Change Position And Font Size If A Data Field Is Empty Follow

Legacy Poster

August 01, 2013 06:00

Can we do like this

If "Field: 1.Item 2nd" Empty

Then Position "Field: 1.Item 1st"

X 2.33 Y 1.20

font size 12 pt

7 comments

Ian Cummings

Moderator

August 01, 2013 09:47

Yes this is possible with recent versions of BarTender. I suggest you take a look at the below white paper:

http://www.bartenderbarcodesoftware.com/label-software/whitepapers/dynamically-changing-objects-at-print-time-using-vb-script.pdf

And check the BarTender Help system under the "Visual Basic Scripting>Scripting Objects>Object Reference>Object Object" topic for a full reference on what's available.

Legacy Poster

August 02, 2013 03:37

Thanks but unfortunately I cant figure this out attached is me btw file and my data file from the c:/ folder what I am looking that if line 2 is empty then line 1 Position Y = 0.8 font size = 14pt.
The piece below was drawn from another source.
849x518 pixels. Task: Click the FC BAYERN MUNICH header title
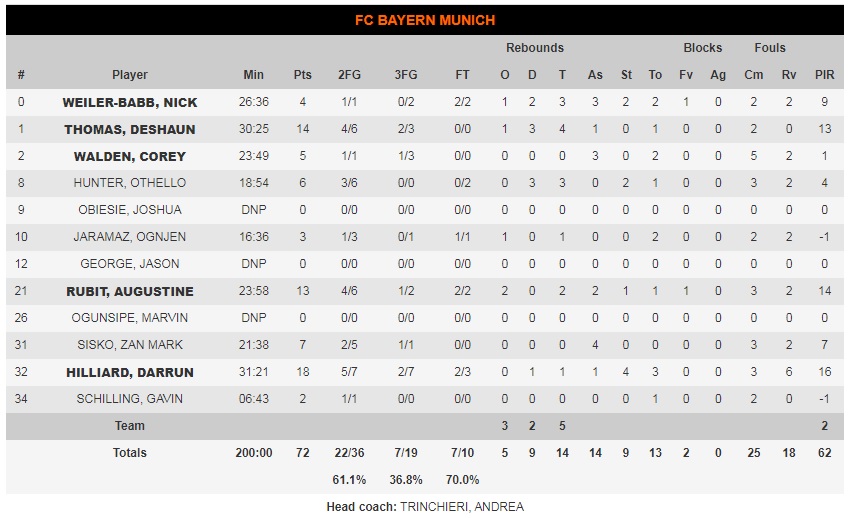pyautogui.click(x=425, y=21)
So when the 3rd line from the database is getting printed it should move "Field: db.line 1" to Position Y 0.8 and change font size to 14pt

Can you please do it on the attached file and upload it for me

Thank you

Legacy Poster

August 12, 2013 05:08

Thanks but unfortunately I cant figure this out attached is me btw file and my data file from the c:/ folder what I am looking that if line 2 is empty then line 1 Position Y = 0.8 font size = 14pt.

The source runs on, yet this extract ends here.